The Seek argument is used as an offset, telling the dd command how many blocks to ‘skip’ from the start of the output file before writing the input file data. Because we’ve set the blocksize to 1024 bytes, our dd command will begin copying our .bin file 8 * 1024 bytes into our micro-SD card.
Though the u-boot documentation is light on this issue, the purpose of the ‘gap’ (8 blocks) likely relates to the leaving space for our memory’s partition table.
Step 3
Before ejecting our micro-SD card and testing our bootloader, we should partition our SD Card into boot and root partitions.
Run the following command, updating the reference to your micro-SD card as necessary:
sudo blockdev --rereadpt /dev/sdX
cat <<EOT | sudo sfdisk /dev/sdX
1M,64M,c
,,L
EOT
A lot is happening in this command. First - blockdev --rereadpt is telling our workspace kernel to re-read the block device located at /dev/sdX. Because subsequent commands will be changing the partition table on the block device, we want our workspace to have a current snapshot of the block device’s partitions.
The sfdisk command is used for manipulating disk partitions. The cat<<EOT | chunk feeds the subsequent lines as input into the sfdisk command until an EOT is entered.
1M,16M,c tells sfdisk to create a partition starting at 1 megabyte and having a total size of 64 megabytes. The third value is a hexadecimal representation of the partition’s file type. In our case, 0xC represents Fat32 (LBA).
,,L tells sfdisk to use the remainder of the disk to create a second partition formatted as a Linux Filesystem. Note that, here, the L is not a number value but instead an alias for ’linux’.
Step 4
Now that our micro-SD card has been partitioned properly, we can format the partitions using the mkfs tool.

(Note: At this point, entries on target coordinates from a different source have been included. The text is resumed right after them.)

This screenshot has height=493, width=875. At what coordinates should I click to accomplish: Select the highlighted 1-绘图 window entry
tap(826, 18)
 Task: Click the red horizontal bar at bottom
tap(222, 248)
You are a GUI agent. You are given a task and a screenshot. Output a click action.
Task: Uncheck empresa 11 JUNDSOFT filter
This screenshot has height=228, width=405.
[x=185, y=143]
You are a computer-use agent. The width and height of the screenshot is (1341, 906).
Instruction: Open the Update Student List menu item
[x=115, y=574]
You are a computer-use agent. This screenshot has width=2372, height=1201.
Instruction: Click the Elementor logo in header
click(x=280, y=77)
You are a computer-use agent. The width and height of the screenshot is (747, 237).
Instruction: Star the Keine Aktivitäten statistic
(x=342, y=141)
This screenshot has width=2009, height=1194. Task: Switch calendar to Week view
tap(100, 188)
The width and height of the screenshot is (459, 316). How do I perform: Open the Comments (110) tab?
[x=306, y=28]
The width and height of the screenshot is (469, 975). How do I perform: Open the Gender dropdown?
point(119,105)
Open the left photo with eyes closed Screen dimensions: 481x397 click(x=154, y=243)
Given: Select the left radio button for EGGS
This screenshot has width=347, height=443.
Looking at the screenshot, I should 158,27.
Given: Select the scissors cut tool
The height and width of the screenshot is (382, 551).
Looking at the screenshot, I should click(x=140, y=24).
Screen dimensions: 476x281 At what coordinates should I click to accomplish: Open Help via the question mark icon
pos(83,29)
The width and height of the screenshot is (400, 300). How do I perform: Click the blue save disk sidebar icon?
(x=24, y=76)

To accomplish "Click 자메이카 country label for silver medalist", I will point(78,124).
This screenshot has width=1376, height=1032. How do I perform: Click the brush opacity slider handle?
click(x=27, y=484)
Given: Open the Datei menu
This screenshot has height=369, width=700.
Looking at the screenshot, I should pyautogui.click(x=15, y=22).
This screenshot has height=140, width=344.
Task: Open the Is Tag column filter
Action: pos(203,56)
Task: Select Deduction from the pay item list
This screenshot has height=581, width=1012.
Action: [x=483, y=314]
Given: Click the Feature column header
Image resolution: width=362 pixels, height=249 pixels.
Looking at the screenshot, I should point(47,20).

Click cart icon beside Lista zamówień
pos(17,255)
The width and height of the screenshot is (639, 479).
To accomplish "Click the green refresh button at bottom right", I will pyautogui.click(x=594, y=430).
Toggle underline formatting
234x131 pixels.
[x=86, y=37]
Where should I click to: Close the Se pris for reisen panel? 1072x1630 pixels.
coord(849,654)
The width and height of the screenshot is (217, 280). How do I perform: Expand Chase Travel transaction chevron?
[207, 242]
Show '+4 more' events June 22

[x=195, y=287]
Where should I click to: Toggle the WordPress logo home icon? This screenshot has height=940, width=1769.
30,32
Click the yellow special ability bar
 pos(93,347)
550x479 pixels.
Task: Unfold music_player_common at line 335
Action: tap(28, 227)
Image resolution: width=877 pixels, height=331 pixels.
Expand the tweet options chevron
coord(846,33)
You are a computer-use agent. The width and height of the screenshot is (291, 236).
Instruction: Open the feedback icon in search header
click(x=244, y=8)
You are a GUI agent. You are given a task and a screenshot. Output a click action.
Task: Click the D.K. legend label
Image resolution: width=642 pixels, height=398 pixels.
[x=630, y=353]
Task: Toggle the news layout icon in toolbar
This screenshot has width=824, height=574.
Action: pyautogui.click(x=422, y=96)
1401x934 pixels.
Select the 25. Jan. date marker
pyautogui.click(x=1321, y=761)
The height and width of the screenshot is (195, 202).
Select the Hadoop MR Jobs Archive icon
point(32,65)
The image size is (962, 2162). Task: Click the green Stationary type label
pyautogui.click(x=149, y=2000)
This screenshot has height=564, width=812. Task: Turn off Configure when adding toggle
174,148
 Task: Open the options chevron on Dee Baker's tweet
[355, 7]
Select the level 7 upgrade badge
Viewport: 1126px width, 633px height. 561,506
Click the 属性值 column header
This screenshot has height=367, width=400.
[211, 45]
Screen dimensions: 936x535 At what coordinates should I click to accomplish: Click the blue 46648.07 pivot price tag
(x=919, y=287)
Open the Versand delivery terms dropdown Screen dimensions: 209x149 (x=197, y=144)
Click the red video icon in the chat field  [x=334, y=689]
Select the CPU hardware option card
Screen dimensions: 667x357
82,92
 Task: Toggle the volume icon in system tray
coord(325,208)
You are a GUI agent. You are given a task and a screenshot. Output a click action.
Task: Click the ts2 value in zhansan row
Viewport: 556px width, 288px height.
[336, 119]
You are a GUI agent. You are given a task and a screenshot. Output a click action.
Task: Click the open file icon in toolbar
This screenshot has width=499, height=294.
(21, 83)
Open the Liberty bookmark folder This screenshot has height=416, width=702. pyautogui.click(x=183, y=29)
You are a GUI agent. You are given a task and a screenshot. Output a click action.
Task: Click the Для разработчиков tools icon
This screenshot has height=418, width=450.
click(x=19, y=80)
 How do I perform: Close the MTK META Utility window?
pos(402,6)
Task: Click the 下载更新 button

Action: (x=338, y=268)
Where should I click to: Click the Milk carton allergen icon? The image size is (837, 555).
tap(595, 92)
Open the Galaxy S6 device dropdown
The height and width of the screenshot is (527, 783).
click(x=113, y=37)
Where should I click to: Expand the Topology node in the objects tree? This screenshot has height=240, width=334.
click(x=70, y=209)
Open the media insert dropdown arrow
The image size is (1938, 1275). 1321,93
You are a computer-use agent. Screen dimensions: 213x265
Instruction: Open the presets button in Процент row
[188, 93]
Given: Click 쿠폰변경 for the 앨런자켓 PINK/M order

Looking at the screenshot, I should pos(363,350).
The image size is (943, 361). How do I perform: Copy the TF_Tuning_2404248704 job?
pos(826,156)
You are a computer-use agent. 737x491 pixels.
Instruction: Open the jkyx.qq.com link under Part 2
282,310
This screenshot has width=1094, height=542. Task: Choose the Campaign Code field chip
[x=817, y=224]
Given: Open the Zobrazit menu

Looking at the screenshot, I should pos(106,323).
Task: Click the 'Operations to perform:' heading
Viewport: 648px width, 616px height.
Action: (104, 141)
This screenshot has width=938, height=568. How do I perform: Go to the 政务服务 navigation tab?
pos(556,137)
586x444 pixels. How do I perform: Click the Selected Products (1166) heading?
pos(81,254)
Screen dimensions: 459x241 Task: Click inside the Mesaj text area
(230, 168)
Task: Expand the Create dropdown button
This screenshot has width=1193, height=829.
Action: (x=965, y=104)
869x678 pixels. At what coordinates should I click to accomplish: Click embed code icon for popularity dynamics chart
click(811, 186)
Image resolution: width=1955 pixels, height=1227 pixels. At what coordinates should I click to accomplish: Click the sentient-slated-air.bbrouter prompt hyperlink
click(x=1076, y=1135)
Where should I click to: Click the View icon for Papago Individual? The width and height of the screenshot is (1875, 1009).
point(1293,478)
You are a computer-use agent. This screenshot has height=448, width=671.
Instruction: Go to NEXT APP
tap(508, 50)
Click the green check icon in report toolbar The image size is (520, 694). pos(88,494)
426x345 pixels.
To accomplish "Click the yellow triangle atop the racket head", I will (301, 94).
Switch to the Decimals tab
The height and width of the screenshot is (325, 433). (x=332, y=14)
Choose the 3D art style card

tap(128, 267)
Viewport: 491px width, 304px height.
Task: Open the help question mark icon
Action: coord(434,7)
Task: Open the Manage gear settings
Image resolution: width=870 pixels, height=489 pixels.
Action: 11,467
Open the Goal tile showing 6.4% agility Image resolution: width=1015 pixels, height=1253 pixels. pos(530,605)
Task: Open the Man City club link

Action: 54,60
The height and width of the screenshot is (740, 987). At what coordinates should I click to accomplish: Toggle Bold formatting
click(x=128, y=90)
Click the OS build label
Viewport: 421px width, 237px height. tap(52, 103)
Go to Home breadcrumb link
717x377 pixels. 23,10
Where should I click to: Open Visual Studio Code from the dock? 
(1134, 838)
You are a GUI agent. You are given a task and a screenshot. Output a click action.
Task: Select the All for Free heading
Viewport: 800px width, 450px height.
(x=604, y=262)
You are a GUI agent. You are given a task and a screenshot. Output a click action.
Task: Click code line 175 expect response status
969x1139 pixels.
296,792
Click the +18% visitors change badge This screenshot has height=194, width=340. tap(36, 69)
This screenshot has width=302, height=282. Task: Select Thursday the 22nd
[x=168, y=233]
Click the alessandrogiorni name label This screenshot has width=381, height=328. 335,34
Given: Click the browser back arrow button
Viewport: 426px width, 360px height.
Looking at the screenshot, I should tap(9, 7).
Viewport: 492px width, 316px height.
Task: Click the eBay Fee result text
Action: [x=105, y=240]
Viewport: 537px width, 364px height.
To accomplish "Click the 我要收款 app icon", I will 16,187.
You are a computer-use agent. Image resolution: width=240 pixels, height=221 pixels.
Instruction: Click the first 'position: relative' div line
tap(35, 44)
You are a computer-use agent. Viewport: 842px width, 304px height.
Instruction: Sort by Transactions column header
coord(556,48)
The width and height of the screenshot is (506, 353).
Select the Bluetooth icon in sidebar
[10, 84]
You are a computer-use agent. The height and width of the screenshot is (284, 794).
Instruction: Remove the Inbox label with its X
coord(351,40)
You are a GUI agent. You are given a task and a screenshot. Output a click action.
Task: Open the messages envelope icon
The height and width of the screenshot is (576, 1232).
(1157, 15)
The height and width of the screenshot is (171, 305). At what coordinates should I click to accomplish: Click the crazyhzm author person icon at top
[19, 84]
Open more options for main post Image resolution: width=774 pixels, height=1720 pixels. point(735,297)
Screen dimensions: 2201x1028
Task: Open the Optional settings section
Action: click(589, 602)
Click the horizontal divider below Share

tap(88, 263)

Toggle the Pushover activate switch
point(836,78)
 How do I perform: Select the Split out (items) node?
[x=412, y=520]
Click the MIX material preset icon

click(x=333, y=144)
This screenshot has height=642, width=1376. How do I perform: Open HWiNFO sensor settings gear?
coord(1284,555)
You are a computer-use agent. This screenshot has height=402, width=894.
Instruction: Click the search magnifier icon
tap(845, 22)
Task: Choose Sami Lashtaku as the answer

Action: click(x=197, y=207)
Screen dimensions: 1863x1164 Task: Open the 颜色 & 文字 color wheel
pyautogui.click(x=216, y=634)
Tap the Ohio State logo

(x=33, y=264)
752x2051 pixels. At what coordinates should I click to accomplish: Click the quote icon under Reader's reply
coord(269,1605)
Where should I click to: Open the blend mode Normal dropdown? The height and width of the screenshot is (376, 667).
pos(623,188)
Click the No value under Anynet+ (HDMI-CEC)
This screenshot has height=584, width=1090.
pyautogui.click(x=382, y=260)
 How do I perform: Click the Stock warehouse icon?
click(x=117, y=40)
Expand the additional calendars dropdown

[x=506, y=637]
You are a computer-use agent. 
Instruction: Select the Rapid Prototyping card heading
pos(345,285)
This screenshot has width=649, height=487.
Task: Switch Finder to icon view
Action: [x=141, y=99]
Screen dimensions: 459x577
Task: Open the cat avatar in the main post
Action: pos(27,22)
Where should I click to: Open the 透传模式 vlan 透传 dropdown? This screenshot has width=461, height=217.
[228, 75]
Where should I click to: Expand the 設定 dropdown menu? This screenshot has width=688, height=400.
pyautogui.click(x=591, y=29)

Run the following commands:
sudo mkfs.vfat /dev/sdaX1
sudo mkfs.ext4 /dev/sdaX2
mkfs stands for ‘make filesystem’. In the above commands, we’re telling mkfs to format our first partition as VFat, and our second as Ext4.
At first glance Step 3 and Step 4 may seem to be redundant, but it comes down to the differences between sfdisk and mkfs.
Sfdisk is partitioning the block device - it splits our /dev/sdX into /dev/sdX1, /dev/sdX2, etc. Mkfs formats these partitions, creating filesystem structures that allow us to store directories, files, and so on.
Testing
Eject your micro-SD card from your workstation and insert it into your Zero3. Connect your usb-to-ttl adapter to your work station and the TTL debug pins on the Zero3 (shown below). In your terminal, open a screen session at your USB-to-TTL adapter’s address. I used a baudrate of 115200 for my connection, but that may depend on your u-boot version/settings.
Power on your Zero3 and you should see u-boot’s output!